誕生日を呪い続けるばけもの
あるとこに、ばけものがいた。
星の紋章を手につけた、ばけものが。
ばけものは不死。
何があっても死なない。
だから、長い時間ずっと生きていた。
ばけものはかつて人間だった。
けれどその時の記憶はすっからかん。
唯一おぼえているのが、誕生日が嫌いだということ。
だから、毎日誰かが生まれたり、祝われたりするこの世界のなかで。
ばけものは誕生日を呪い続けていた。
すると呪いは強まり、人々にかかりはじめる。
その力の影響で、誰かが生まれてくると、つながった運命の相手が必ず死ぬようになった。
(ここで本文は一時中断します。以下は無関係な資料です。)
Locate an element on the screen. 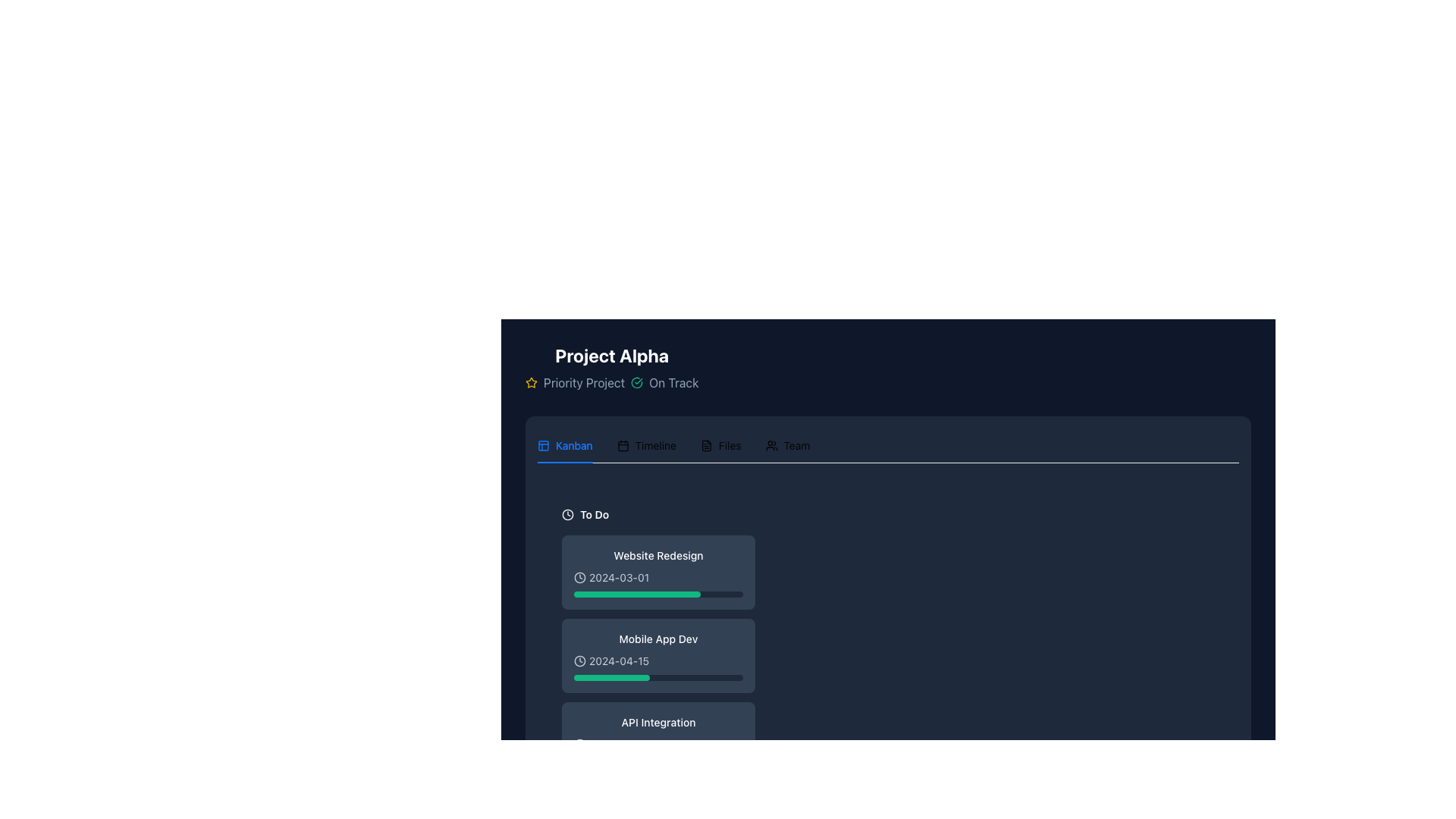 This screenshot has width=1456, height=819. the third tab button in the horizontal navigation bar is located at coordinates (720, 444).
それは最愛の相手になるはずの存在だったり、唯一無二の友になるはずの存在だったり。
ばけものに誕生日を呪われた人たちは、生まれるたびに未来に絆を育むはずだった存在……かけがえのない人たちをなくしていった。
それで怖くなったその世界の人たちは、悲しみを和らげるために臆病になって、少しずつ人との関わりを絶っていった。
人は孤独になり、誕生日を祝う習慣も消滅していった。
ばけものは喜んだ。
誕生日が祝われることのない、その世界を。